Mark Rothko, ovvero il misticismo alla ricerca della luce perfetta

Markus Rothkovitch – in arte Mark Rothko (1903-1970) – è uno di quegli artisti che fa indubbiamente ancora discutere oggigiorno. Seguendo il detto “bene o male, l’importante è che se ne parli”, il celebre espressionista astratto statunitense viene giudicato come il suo non meno importante collega italiano Lucio Fontana. Critici d’arte e pubblico vergine si dividono nel gridare al capolavoro di fronte alle sue opere o commentare in maniera frivola “potevo farlo anch’io”.

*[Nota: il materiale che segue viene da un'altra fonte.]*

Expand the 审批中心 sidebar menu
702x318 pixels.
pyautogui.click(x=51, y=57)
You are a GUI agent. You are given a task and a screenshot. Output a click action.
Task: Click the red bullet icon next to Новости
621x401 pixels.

La Fondazione Louis Vuitton di Parigi, con la sua retrospettiva dedicata all’artista, aiuta a farsi un’idea personale: saranno esposti fino al 2 aprile ben 115 quadri di Rothko, un diario stilistico lungo una vita. “La mia arte non è astratta, ma vive e respira […] Sono interessato a esprimere solo le essenziali emozioni umane”.

Mai lasciare impassibili

Questa la filosofia principale del pittore, che racconta stanza per stanza agli spettatori come i suoi lavori possano intristire, talvolta dare energia, altre volte donare calma e riflessività, senza mai lasciare impassibili. Presenti in mostra le opere degli inizi, tra cui i “subway paintings”, dipinti che hanno come setting la metropolitana newyorchese o l’autoritratto del 1936, dove un misterioso Rothko indossa occhiali dalle lenti scure e un interessante sfondo monocromatico, richiamo agli autoritratti di Rembrandt. Tuttavia l’artista si sente frustrato nel tentativo irreale di dipingere persone: “Chiunque abbia tentato di riprodurre la figura umana, l’ha mutilata”.

Eschilo e Nietzsche

Nei primi anni del 1940 prova allora – amando profondamente le tematiche di Eschilo e Nietzsche – ad avvicinarsi alla mitologia e alla corrente surrealista, con soggetti mirabili che spaziano dalla celebre Antigone fino al sacrificio di Ifigenia. Tuttavia è solo verso il 1946 che si ha la vera svolta artistica mirata all’astrattismo, grazie ai celebri Multiforms, composizioni dense e organiche provviste di larghi formati verticali. Dal 1950 i dipinti di Rothko diventano immediatamente riconoscibili per le caratteristiche che l’hanno reso famoso: due o tre forme rettangolari sovrapposte una all’altra, che giocano con un infinito range di toni di colore, creando così l’inconfondibile “vibrazione” presente in tutti i suoi lavori, così simile all’allure di una melodiosa sinfonia o di una poesia ben riuscita.

Le sensuali pennellate danno alle opere un’atmosfera quasi onirica, ma l’artista ribadisce di non essere un semplice colorista, rendendo il loro formato ancora più grande, quasi a voler inglobare d’immenso l’ignaro spettatore: “Non sono interessato al colore. È la luce ciò che ricerco”.